■ **Record extracts**:
● ● ● ● ● ● ●

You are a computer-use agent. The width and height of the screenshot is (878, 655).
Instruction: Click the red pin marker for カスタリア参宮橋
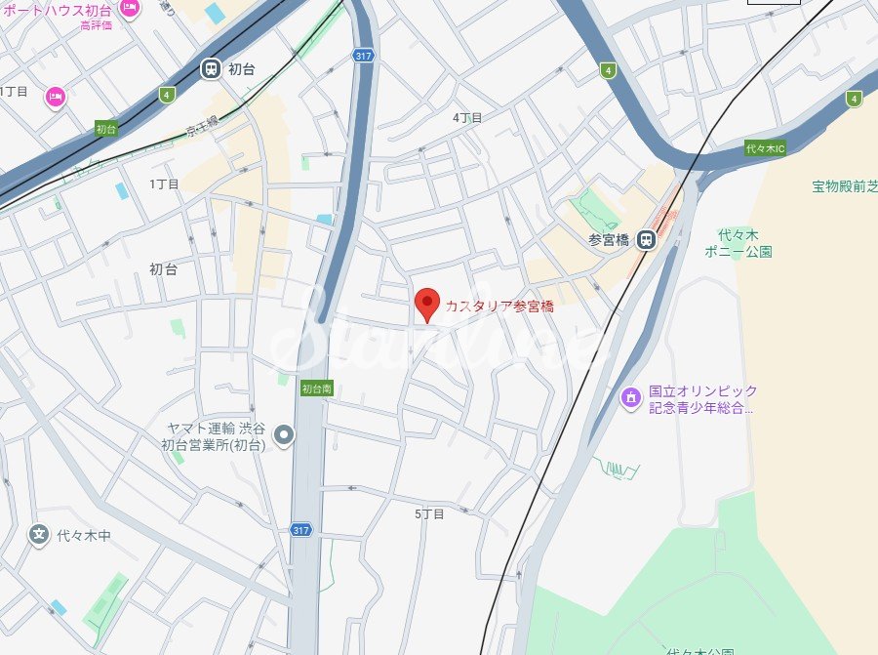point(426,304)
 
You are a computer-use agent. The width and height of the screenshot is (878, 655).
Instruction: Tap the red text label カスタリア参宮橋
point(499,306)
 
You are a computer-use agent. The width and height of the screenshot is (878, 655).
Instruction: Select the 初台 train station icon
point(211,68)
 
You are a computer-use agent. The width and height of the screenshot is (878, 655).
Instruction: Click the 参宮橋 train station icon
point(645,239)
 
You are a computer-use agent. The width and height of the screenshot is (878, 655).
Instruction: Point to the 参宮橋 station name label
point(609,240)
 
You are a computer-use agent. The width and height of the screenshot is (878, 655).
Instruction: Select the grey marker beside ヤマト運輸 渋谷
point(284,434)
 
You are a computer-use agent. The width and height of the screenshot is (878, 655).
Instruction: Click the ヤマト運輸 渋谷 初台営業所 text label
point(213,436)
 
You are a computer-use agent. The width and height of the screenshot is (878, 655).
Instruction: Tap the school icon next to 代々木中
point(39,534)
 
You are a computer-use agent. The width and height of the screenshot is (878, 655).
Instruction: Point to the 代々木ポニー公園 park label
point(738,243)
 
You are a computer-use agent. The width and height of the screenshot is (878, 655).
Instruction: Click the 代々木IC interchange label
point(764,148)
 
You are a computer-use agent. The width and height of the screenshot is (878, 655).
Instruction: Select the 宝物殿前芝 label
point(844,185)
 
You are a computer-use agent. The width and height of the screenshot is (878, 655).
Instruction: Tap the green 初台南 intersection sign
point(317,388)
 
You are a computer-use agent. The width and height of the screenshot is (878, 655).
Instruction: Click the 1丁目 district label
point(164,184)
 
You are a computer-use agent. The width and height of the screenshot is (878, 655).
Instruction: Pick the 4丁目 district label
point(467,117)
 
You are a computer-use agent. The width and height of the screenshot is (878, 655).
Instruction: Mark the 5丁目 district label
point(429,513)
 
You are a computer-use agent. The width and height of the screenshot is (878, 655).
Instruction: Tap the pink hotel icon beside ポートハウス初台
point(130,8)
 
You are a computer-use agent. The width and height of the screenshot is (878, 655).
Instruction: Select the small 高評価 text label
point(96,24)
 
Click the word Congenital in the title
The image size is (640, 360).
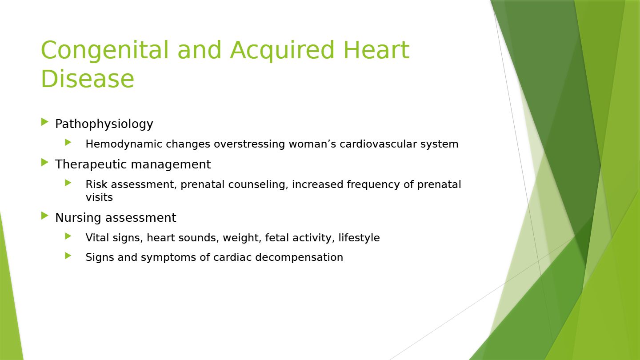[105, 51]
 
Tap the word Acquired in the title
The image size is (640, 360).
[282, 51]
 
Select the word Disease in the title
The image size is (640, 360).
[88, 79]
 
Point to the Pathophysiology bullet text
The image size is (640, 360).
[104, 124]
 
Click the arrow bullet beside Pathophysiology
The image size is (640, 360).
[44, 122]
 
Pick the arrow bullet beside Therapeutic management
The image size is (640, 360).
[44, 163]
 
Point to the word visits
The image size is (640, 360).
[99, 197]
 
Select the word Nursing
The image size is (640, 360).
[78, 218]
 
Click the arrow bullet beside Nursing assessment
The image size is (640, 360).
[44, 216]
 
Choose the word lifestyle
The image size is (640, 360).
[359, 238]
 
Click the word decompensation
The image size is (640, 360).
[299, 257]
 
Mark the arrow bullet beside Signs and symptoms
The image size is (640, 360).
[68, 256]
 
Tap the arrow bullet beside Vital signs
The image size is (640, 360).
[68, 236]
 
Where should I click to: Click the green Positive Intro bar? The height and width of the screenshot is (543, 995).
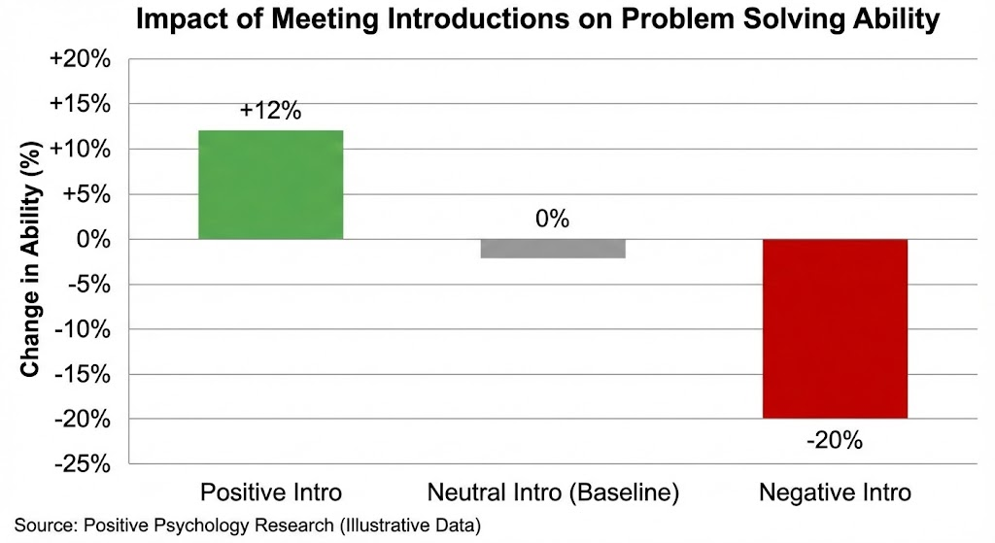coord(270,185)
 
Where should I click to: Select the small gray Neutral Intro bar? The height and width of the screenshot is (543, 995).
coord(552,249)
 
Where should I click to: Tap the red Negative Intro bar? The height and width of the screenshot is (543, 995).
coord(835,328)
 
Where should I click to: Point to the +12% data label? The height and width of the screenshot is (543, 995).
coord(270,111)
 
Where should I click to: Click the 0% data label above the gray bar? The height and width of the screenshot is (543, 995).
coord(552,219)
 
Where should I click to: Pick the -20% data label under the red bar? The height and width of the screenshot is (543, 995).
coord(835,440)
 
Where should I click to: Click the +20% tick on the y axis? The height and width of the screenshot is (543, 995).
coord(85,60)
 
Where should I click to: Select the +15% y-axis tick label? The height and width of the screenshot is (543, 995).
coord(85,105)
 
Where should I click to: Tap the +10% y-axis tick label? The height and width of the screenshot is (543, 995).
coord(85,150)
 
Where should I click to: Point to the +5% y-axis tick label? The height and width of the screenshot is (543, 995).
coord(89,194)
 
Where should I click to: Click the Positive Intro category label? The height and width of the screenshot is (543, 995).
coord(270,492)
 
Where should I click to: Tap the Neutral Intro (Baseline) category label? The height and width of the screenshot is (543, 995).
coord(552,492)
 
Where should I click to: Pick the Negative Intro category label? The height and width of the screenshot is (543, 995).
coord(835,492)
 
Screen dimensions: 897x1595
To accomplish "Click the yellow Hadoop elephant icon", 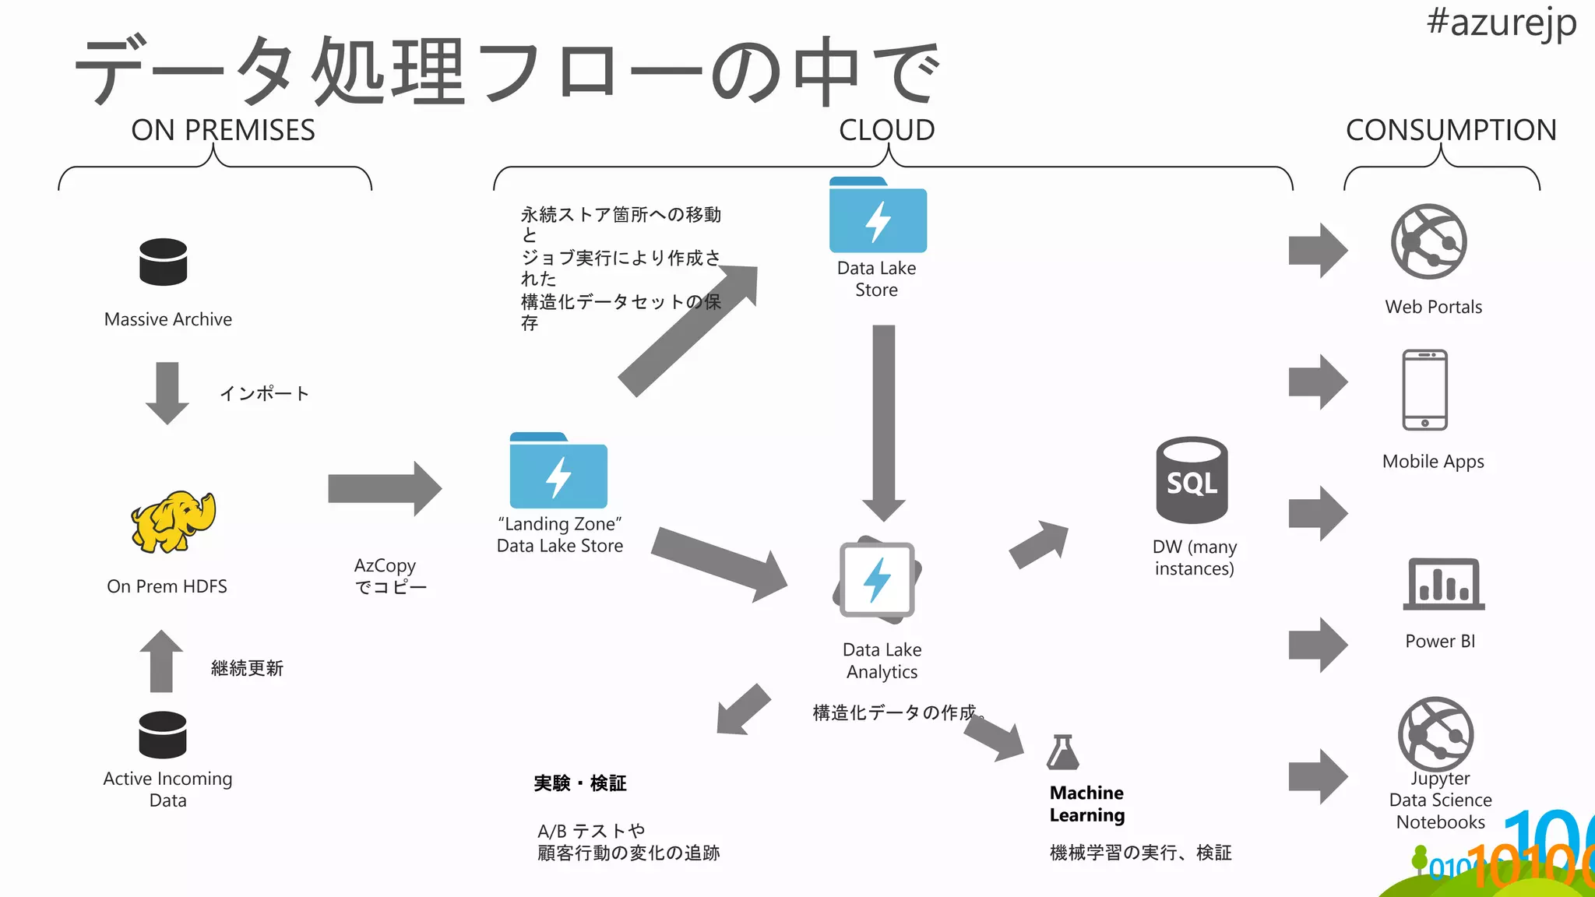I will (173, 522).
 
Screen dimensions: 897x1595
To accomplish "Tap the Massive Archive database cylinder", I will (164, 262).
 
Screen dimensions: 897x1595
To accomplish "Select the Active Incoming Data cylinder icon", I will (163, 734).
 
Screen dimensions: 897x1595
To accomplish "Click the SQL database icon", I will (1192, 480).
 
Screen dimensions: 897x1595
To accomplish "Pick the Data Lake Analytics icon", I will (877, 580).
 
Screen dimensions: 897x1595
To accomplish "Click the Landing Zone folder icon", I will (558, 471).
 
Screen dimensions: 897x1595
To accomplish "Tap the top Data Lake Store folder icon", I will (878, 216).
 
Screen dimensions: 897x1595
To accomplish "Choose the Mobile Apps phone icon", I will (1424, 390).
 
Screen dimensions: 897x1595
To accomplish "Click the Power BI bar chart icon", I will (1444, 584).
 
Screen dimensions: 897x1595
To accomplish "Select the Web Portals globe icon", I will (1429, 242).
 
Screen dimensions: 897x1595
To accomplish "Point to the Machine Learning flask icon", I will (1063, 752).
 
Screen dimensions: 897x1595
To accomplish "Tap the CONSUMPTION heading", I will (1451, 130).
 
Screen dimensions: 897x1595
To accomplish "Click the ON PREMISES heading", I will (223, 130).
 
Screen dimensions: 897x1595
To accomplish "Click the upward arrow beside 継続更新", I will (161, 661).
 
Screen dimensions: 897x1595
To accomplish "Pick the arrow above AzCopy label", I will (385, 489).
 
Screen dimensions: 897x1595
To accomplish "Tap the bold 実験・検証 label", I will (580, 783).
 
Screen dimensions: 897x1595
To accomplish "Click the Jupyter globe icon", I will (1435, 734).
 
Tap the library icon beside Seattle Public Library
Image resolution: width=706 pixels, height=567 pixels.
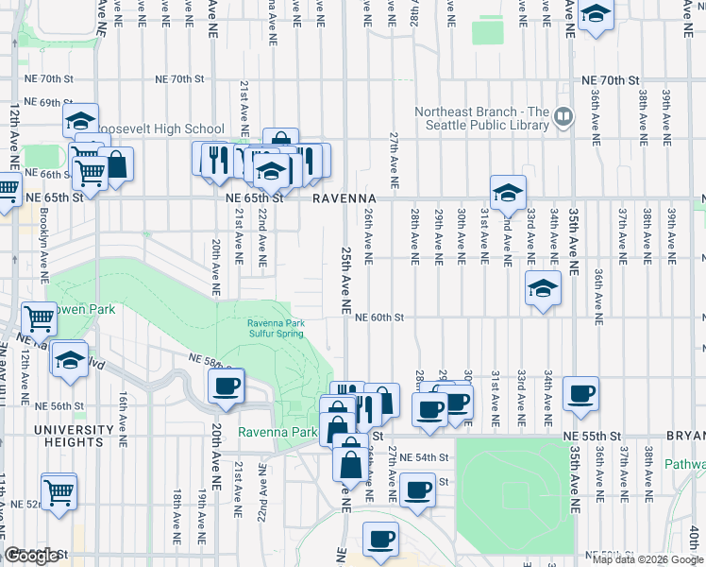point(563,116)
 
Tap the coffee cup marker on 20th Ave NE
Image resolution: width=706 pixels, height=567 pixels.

● ● ● ● ● ● ●

■ **Objective**:
Write out the rows word for word, beginning with the very first line and stopping after the line that contains "point(211,68)". Leave out the pictures.

■ **Solution for this task**:
You are a computer-use agent. The width and height of the screenshot is (878, 655).
Instruction: Click the red pin marker for カスタリア参宮橋
point(426,304)
 
You are a computer-use agent. The width and height of the screenshot is (878, 655).
Instruction: Tap the red text label カスタリア参宮橋
point(499,306)
 
You are a computer-use agent. The width and height of the screenshot is (878, 655).
Instruction: Select the 初台 train station icon
point(211,68)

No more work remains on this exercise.